Exxon Mobil Corp on Wednesday offered to lease a half million acres off the Texas coast, securing space for what could become a massive project to capture and store carbon emissions.
Under pressure by investors to address climate change, Exxon in April floated an up to $100 billion industry hub to collect planet-warming emissions from Gulf Coast petrochemical plants and bury them under the Gulf of Mexico.
Wednesday's nearly $15 million in bids are "potentially the first time federal Gulf of Mexico acreage has been leased for purposes other than the extraction" of oil and gas, said Rystad Energy oil analyst Colin White.
The company's bidding in U.S. Department of Interior auction "takes a long-term business view," spokesperson Todd Spitler said. Exxon will evaluate the acreage seismic and subsurface geology once final awards are determined, he said.
Spitler declined to comment on the acreage's carbon capture potential. Exxon has said it will spend $15 billion on lower-carbon technologies over the next six years.
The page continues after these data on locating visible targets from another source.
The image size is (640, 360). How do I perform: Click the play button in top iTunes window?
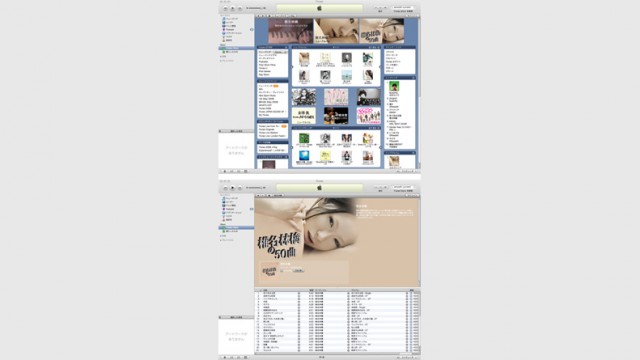point(233,8)

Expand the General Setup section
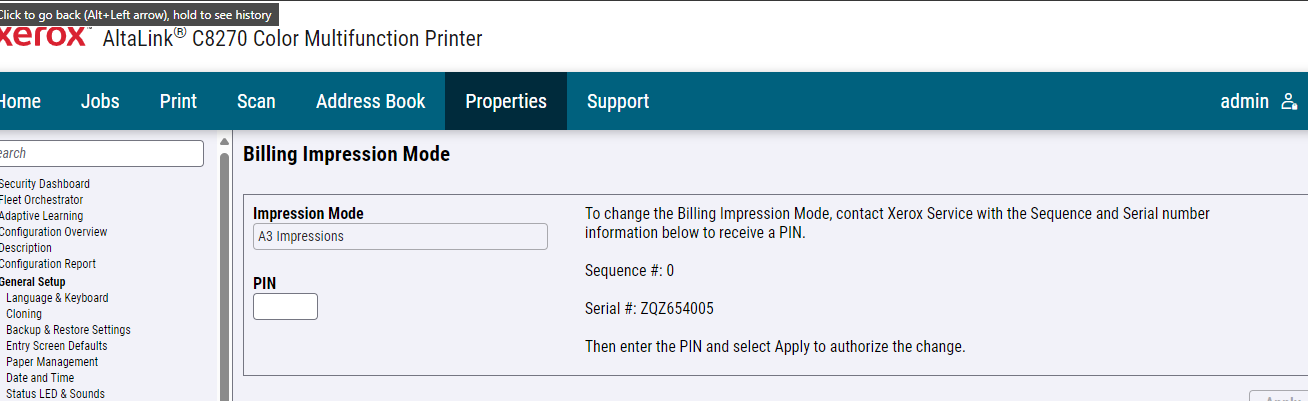click(32, 282)
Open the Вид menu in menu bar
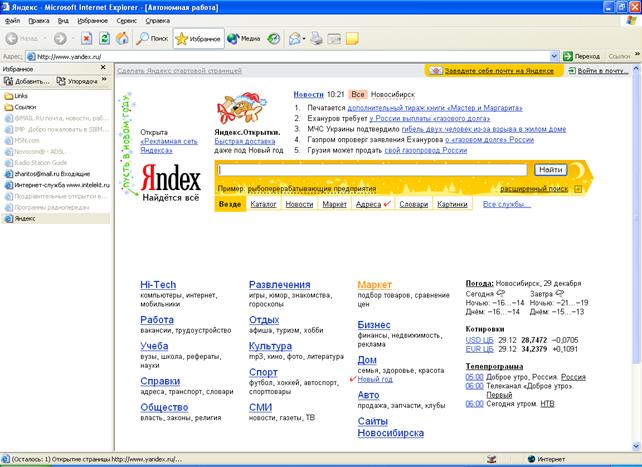Screen dimensions: 642x467 point(63,20)
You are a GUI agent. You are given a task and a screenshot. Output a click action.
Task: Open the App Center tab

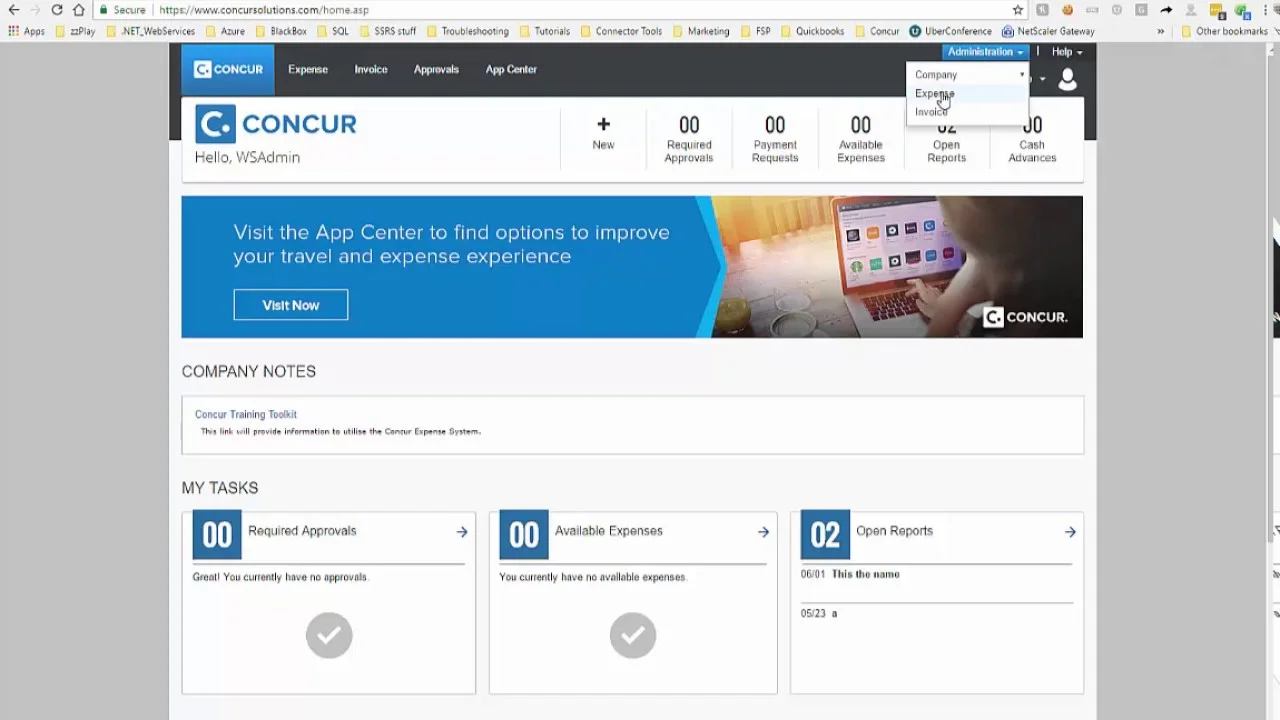point(511,69)
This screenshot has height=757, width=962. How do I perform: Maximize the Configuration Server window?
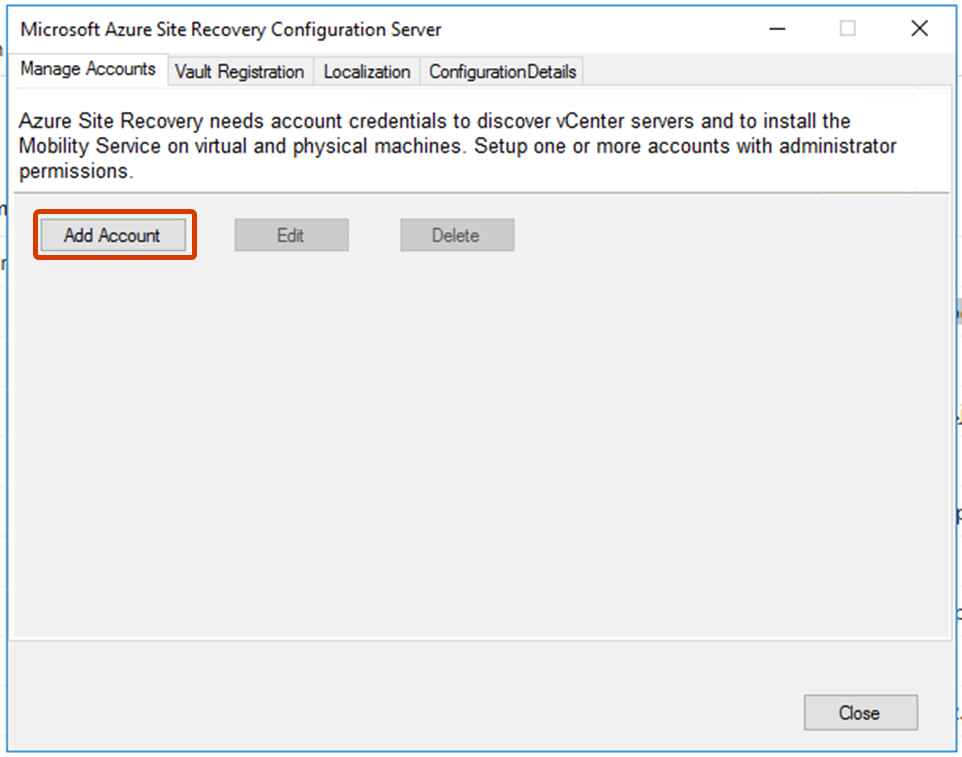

It plans to disclose new details of emissions reduction and project spending in two weeks, it said in a filing.
The top U.S. oil company has been selling its Gulf of Mexico oil properties since 2018, putting investments into more lucrative fields off Guyana, Brazil and in U.S. shale.
In addition to the U.S. carbon capture hub, it has recently reached preliminary agreements with Singapore and Malaysia to explore projects.
Exxon snapped up 94 offshore blocks, containing 541,000 acres (219,000 hectares), the largest of any bidder and nearly a third of the tracts receiving bids.
"I don't see it as an oil and gas exploration move," Rystad's White said. "And it is real money on the table."
The acreage it offered to lease runs in a line off the Texas coast close to onshore infrastructure suitable for carbon capture activity, White said.
Some of the property is near Freeport, Texas, where offshore driller Talos Energy on Monday proposed its own carbon capture and sequestration project with a year-end 2024 launch.